## Requirement:
Everything from the line with "Task: Increase serial" to the final line of the entries, both included, should be restated word for word; please omit the pictures.

** Materials provided follows **

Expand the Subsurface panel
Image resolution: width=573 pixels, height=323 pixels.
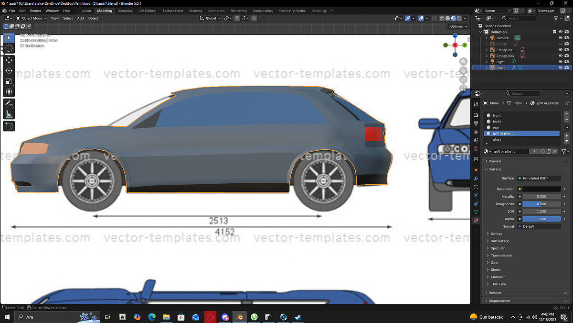(499, 241)
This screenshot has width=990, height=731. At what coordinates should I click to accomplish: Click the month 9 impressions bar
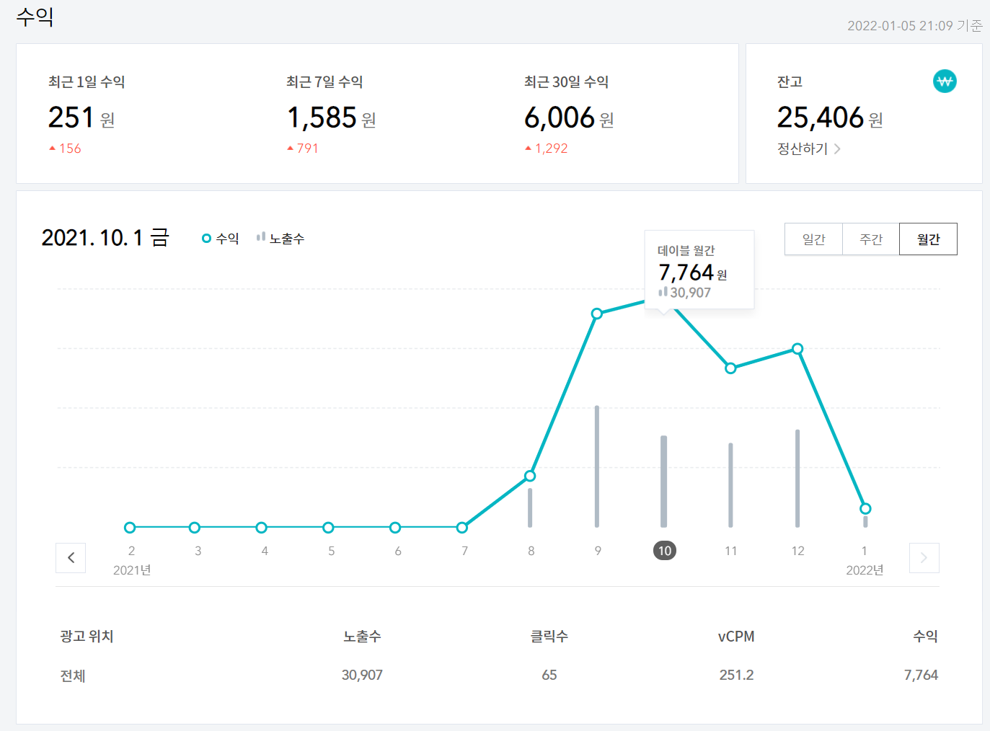tap(597, 469)
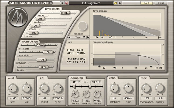This screenshot has height=108, width=174.
Task: Click the round smooth type button
Action: pos(82,26)
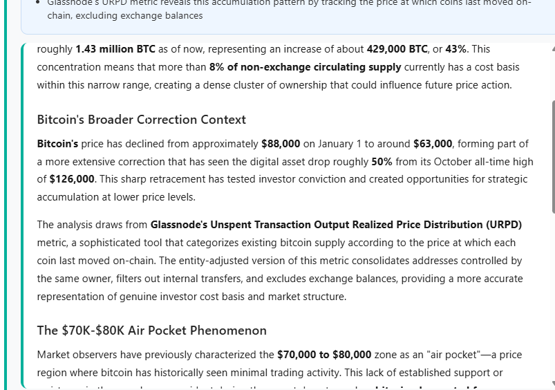Image resolution: width=555 pixels, height=390 pixels.
Task: Click the bold "43%" value
Action: pos(456,49)
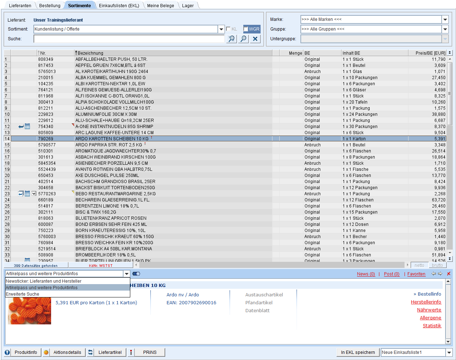456x360 pixels.
Task: Enable the WGR checkbox
Action: [246, 29]
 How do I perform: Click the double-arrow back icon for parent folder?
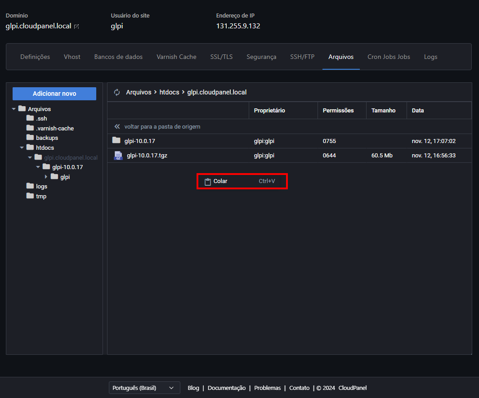[x=117, y=127]
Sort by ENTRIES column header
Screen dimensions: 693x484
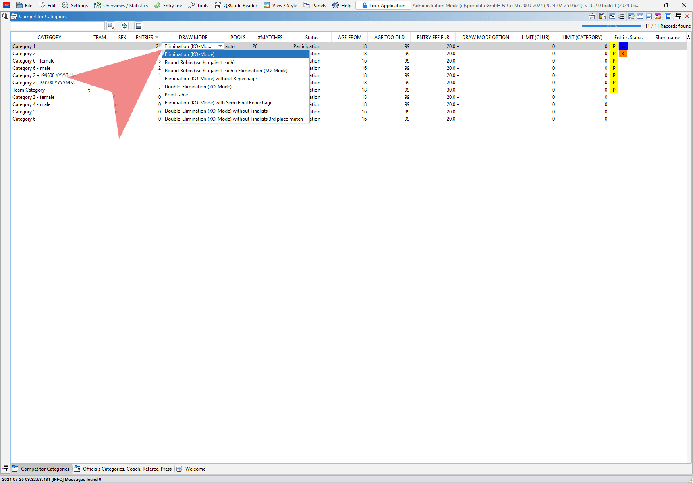coord(144,38)
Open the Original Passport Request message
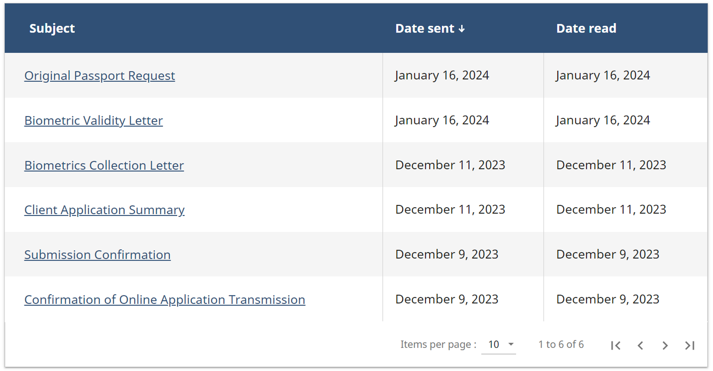 tap(99, 76)
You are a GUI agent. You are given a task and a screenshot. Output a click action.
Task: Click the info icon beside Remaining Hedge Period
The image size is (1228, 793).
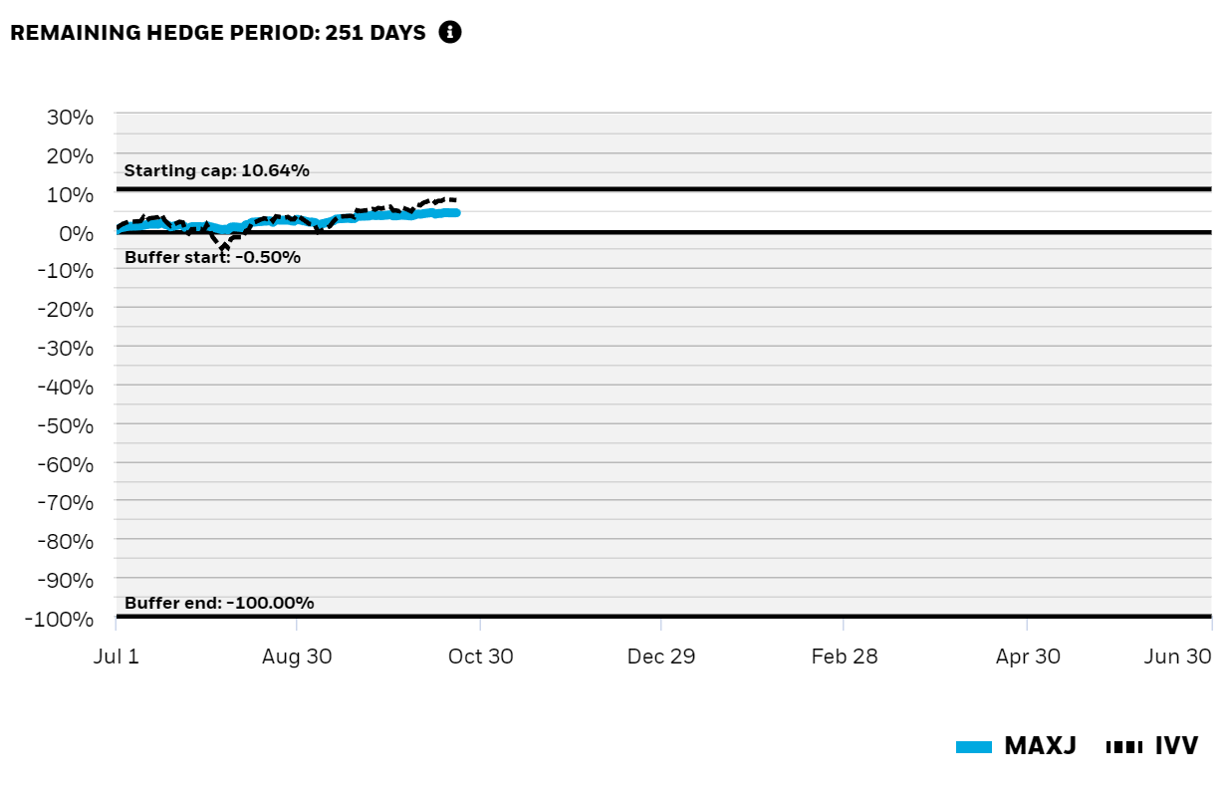point(450,32)
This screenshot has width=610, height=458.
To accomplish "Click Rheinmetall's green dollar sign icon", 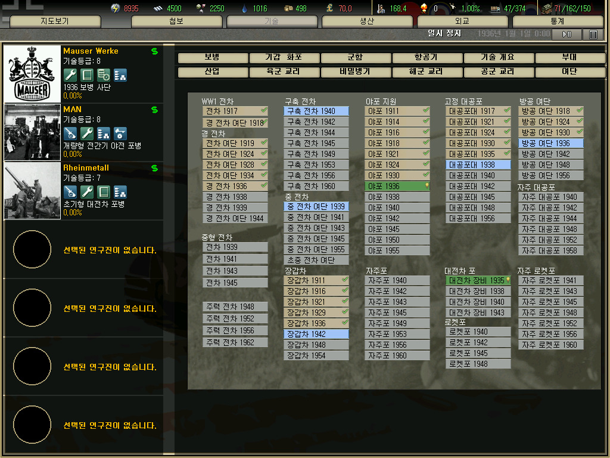I will pyautogui.click(x=155, y=168).
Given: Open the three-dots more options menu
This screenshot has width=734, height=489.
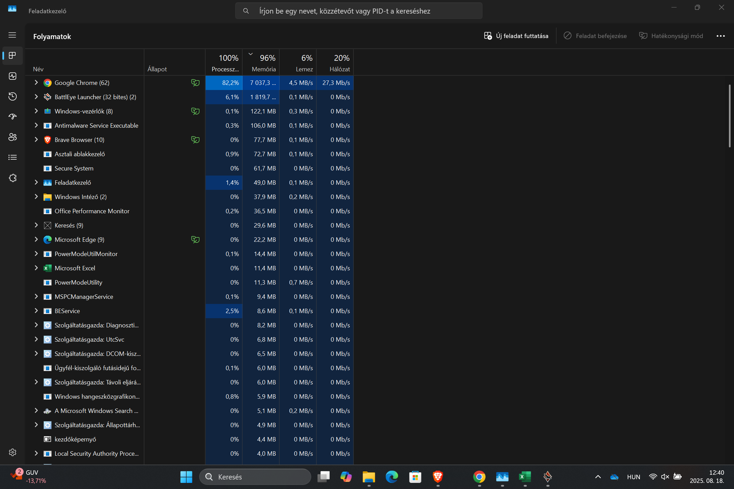Looking at the screenshot, I should pyautogui.click(x=720, y=36).
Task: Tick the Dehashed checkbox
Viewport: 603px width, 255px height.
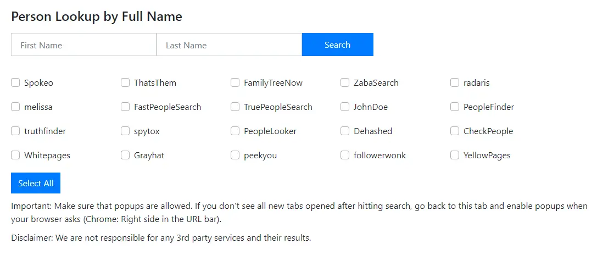Action: click(x=345, y=131)
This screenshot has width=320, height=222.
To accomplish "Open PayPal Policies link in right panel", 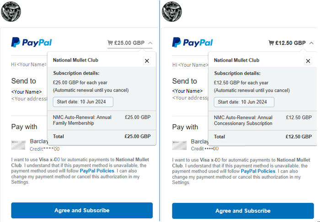I will coord(258,171).
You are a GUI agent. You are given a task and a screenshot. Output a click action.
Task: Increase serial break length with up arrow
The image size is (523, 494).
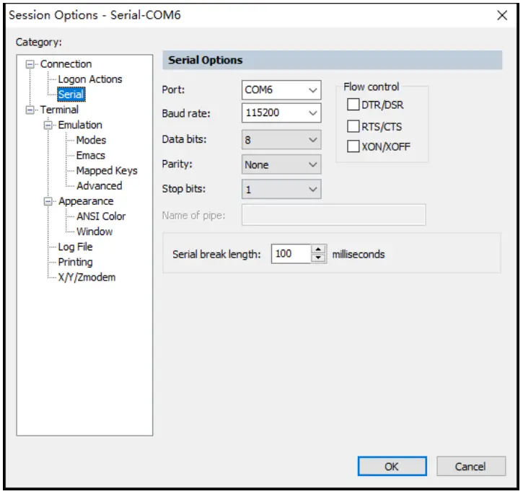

** End of Materials provided **

## Answer section:
Task: Increase serial break length with up arrow
The image size is (523, 494).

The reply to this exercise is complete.